** The task **
Rewrite all of the data below with every "dropdown" changed to "menu" and nothing else altered.

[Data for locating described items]
--- start ---
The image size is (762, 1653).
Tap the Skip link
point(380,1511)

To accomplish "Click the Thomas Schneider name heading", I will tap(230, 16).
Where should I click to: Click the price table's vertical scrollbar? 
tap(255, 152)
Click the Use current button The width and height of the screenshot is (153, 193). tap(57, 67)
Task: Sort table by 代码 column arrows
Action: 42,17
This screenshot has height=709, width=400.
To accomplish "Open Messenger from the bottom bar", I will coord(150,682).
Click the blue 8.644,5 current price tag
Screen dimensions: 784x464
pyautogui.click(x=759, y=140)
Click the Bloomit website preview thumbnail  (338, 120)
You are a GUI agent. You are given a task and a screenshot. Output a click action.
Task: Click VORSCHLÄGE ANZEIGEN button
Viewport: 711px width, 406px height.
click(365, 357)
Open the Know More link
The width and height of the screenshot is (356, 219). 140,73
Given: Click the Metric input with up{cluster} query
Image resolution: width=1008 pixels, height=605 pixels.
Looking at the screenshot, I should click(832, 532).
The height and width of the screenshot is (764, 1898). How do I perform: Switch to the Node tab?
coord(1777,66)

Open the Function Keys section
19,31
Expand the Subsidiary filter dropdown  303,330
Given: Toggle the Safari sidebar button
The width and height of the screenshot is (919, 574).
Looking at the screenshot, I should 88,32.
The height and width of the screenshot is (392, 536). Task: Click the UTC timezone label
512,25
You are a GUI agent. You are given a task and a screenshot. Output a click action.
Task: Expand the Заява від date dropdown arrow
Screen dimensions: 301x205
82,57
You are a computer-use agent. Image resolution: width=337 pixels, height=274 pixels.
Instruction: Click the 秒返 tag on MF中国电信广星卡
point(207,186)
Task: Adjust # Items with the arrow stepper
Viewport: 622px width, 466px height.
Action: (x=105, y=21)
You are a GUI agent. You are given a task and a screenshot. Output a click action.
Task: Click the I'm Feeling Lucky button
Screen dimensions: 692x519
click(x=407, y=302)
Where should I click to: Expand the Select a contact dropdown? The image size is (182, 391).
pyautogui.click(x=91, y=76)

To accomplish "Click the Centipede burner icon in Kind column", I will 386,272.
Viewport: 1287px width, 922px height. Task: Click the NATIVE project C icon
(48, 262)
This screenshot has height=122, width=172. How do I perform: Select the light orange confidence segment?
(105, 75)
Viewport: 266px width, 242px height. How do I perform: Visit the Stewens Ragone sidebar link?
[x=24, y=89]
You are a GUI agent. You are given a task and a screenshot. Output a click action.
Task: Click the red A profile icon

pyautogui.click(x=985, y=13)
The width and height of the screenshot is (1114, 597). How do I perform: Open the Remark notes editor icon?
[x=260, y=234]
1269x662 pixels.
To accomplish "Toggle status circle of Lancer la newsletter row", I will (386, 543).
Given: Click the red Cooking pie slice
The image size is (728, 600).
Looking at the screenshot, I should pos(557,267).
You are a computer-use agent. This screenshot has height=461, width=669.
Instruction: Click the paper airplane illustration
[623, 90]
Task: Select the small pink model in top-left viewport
--- end ---
** Response below **
The image size is (762, 1653).
Tap the Skip link
point(380,1511)

To accomplish "Click the Thomas Schneider name heading", I will tap(230, 16).
Where should I click to: Click the price table's vertical scrollbar? 
tap(255, 152)
Click the Use current button The width and height of the screenshot is (153, 193). tap(57, 67)
Task: Sort table by 代码 column arrows
Action: 42,17
This screenshot has height=709, width=400.
To accomplish "Open Messenger from the bottom bar", I will coord(150,682).
Click the blue 8.644,5 current price tag
Screen dimensions: 784x464
pyautogui.click(x=759, y=140)
Click the Bloomit website preview thumbnail  (338, 120)
You are a GUI agent. You are given a task and a screenshot. Output a click action.
Task: Click VORSCHLÄGE ANZEIGEN button
Viewport: 711px width, 406px height.
click(365, 357)
Open the Know More link
The width and height of the screenshot is (356, 219). 140,73
Given: Click the Metric input with up{cluster} query
Image resolution: width=1008 pixels, height=605 pixels.
Looking at the screenshot, I should click(832, 532).
The height and width of the screenshot is (764, 1898). How do I perform: Switch to the Node tab?
coord(1777,66)

Open the Function Keys section
19,31
Expand the Subsidiary filter menu  303,330
Given: Toggle the Safari sidebar button
The width and height of the screenshot is (919, 574).
Looking at the screenshot, I should 88,32.
The height and width of the screenshot is (392, 536). Task: Click the UTC timezone label
512,25
You are a GUI agent. You are given a task and a screenshot. Output a click action.
Task: Expand the Заява від date menu arrow
Screen dimensions: 301x205
82,57
You are a computer-use agent. Image resolution: width=337 pixels, height=274 pixels.
Instruction: Click the 秒返 tag on MF中国电信广星卡
point(207,186)
Task: Adjust # Items with the arrow stepper
Viewport: 622px width, 466px height.
Action: (x=105, y=21)
You are a GUI agent. You are given a task and a screenshot. Output a click action.
Task: Click the I'm Feeling Lucky button
Screen dimensions: 692x519
click(x=407, y=302)
Where should I click to: Expand the Select a contact menu? The image size is (182, 391).
pyautogui.click(x=91, y=76)

To accomplish "Click the Centipede burner icon in Kind column", I will 386,272.
Viewport: 1287px width, 922px height. Task: Click the NATIVE project C icon
(48, 262)
This screenshot has height=122, width=172. How do I perform: Select the light orange confidence segment?
(105, 75)
Viewport: 266px width, 242px height. How do I perform: Visit the Stewens Ragone sidebar link?
[x=24, y=89]
You are a GUI agent. You are given a task and a screenshot. Output a click action.
Task: Click the red A profile icon

pyautogui.click(x=985, y=13)
The width and height of the screenshot is (1114, 597). How do I perform: Open the Remark notes editor icon?
[x=260, y=234]
1269x662 pixels.
To accomplish "Toggle status circle of Lancer la newsletter row", I will (386, 543).
Given: Click the red Cooking pie slice
The image size is (728, 600).
Looking at the screenshot, I should pos(557,267).
You are a computer-use agent. This screenshot has height=461, width=669.
Instruction: Click the paper airplane illustration
[623, 90]
Task: Select the small pink model in top-left viewport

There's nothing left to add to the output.